Wed, May 21, 2003 - Page 1 News List

No voice for Taiwan at WHO meet

SILENCED The head of the Department of Health never got a chance to give his briefing to members of the organization despite several requests by allies

By Melody Chen and Monique Chu  /  STAFF REPORTERS IN GENEVA AND TAIPEI

Department of Health head Chen Chien-jen talks to Shen Lyu-shun, head of the Taipei Cultural and Economic Delegation in Switzerland's Geneva office, ahead of a technical meeting of the World Health Assembly in Geneva yesterday.

PHOTO: FANG PIN-CHAO, TAIPEI TIMES

Taiwan's last hope of participating in the World Health Assembly (WHA) by presenting a report on the country's efforts in fighting SARS came to nothing yesterday.

"We have done our best [to counter SARS] but we need more help, and we need it now," said new Department of Health Director-General Chen Chien-jen (陳建仁), who was Taiwan's representative at the WHA.

Chen told the media after a technical meeting that he came to Geneva for humanitarian purposes and he regretted that some countries' request to allow Taiwan to make a briefing had been turned down.

The meeting saw two presentations, the first from David Heymann, the WHO's executive director of communicable diseases, and the second illustrating the WHO's global alert system and strategy.

WHO Secretary General Gro Harlem Brundtland then invited delegates to raise questions concerning the SARS outbreak.

To urge the WHA to respect Taiwan's existence, Liberia and Chad questioned the WHO's policy of ignoring the rights of Taiwan's 23 million people.

Liberia requested a technical briefing from Chen, even though the assembly's general committee had rejected a request for Taiwan to be given observer status at the WHA.

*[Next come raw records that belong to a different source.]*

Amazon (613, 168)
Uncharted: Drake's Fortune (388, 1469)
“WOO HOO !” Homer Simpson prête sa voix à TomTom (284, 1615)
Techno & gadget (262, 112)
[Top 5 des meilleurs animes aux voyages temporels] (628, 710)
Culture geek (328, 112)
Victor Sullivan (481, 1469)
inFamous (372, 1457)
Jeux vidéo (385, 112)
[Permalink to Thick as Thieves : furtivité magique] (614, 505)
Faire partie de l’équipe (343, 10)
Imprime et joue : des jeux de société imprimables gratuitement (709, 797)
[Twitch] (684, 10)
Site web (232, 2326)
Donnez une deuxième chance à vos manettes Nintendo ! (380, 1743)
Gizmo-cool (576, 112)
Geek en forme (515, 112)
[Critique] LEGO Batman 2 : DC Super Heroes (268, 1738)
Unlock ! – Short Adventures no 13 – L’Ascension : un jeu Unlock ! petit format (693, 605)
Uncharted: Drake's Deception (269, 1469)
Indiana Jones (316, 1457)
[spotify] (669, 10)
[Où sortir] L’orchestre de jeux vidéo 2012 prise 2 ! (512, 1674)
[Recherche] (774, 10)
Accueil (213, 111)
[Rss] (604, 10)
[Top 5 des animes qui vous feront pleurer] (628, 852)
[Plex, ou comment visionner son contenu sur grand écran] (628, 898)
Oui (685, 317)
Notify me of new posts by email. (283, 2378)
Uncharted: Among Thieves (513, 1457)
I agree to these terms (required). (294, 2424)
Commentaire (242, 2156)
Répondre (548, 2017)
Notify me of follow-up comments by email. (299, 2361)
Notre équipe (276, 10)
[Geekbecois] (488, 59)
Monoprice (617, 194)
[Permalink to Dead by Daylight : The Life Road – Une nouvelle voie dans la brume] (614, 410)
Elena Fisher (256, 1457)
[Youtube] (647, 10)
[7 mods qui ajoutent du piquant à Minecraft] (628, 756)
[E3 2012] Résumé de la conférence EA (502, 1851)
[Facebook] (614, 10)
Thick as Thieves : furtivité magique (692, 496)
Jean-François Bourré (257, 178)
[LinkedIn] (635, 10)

"We hope to hear from him. We hope Taiwan will not be left out this time," the Liberian delegate said.

The Chad delegate said that although SARS had not spread to Africa yet, the continent had to take preventive measures. It requested the WHO reconsider the application of Taiwan as "a country" to join the WHA as an observer.

"Can the WHO turn a deaf ear to health of the country's millions of people?" the delegate asked.

Brundtland cut short the Chad delegate's speech supporting Taiwan.

"We don't want to use this occasion to discuss the issue which has been raised before. This agenda is of a technical nature, not a political one," she said.

Meanwhile, several countries, including Ecuador, asked the WHO whether it would levy sanctions on countries that failed to submit accurate data or make all information accessible to the media.

In response to Liberia and Chad's questions, Heymann explained the WHO had dispatched experts from the US Centers for Disease Control and Prevention to Taiwan from the very beginning.

He added that the WHO later increased its help to Taiwan by directly sending its own staff.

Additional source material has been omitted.